If you’re reading this, you’ve probably already tried different tactics to boost customer experience and have only seen minimal success. That’s because the key to reducing customer churn is to apply a systematic approach to the problem, not tactics—you must identify where in your system customers are having issues, and what those issues are from their perspective.

Use data to find and fix issues causing customer churn

To find the issues within your system causing customer dissatisfaction, you’ll need to turn to data. Here are three measurements you should use to identify your disgruntled customers and what’s causing their frustrations.

1. Identify Your Detractors with Net Promoter Score® (NPS®)

NPS surveys determine customer loyalty by asking on a scale of 1-10, “How likely are you to recommend us?” The term Detractors refers to those customers who give your business a score of 6 or below. In other words, Detractors are unhappy customers who are at high risk of contributing to your churn rate.

Measuring your NPS score will give you a clear view of your current state of customer loyalty. More importantly, it’ll spotlight the customers that you need to nurture. You can begin the process of rebuilding a positive rapport with Detractors by tailoring your NPS survey to include a follow-up question asking them to explain their reason for the low score. If you’re wondering what this type of NPS survey question should look like, see the sample survey in this NPS blog post.

Once you’ve gotten the initial customer feedback, you can take action. Check out this piece for more advice: Dealing with Detractors in 4 Simple Steps.

2. Define your customers’ expectations with win-loss surveys

Once someone has made it through the sales touchpoint of their customer journey, your company can trigger a win-loss survey to be sent to them. If you’re not familiar with this, here’s how it works:

If the sale was a success, you can send them a closed-won survey that asks, “Why did you choose us?” You’ll learn directly from your customers what you have over your competition.

If the sale was a bust, you can send them a closed-loss survey that asks, “What’s the main reason you didn’t choose us?” This will give you insight into areas you could improve upon.

While win-loss surveys are primarily used to help sales teams, the knowledge gained is invaluable for retaining customers: it reveals your customers’ expectations, helping you fulfill or even surpass them.

3. Get to the root of customer churn with Customer Effort Score (CES)

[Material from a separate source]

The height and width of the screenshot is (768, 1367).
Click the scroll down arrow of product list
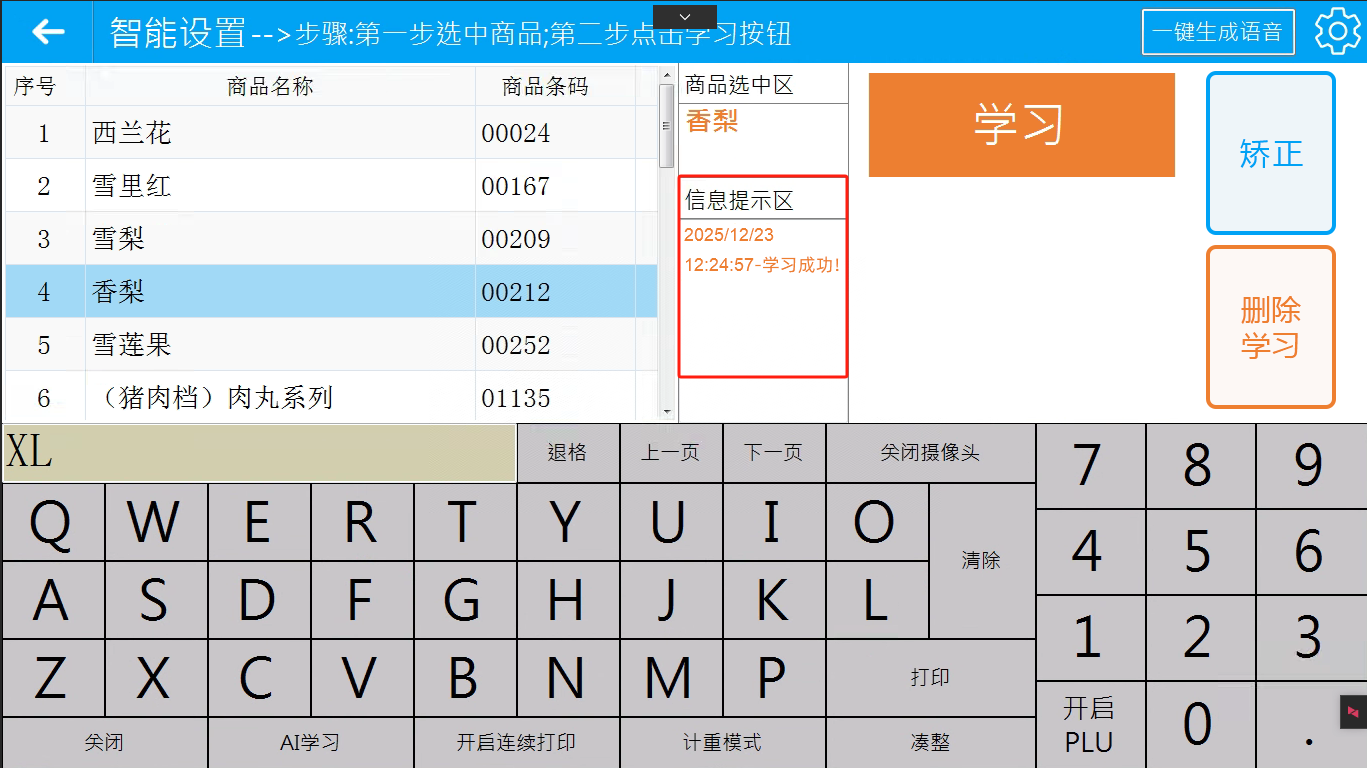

The Customer Effort Score survey measures how difficult it was for a customer to solve their problem by asking, “Did we make it easy for you to resolve your issue today?”

This survey will reveal the underlying factors that impact your customers’ satisfaction. With it, you can identify what’s making things easy for customers and where they’ve run into difficulties. From there, you can focus on making improvements that’ll prevent future customers from running into the same problems and churning.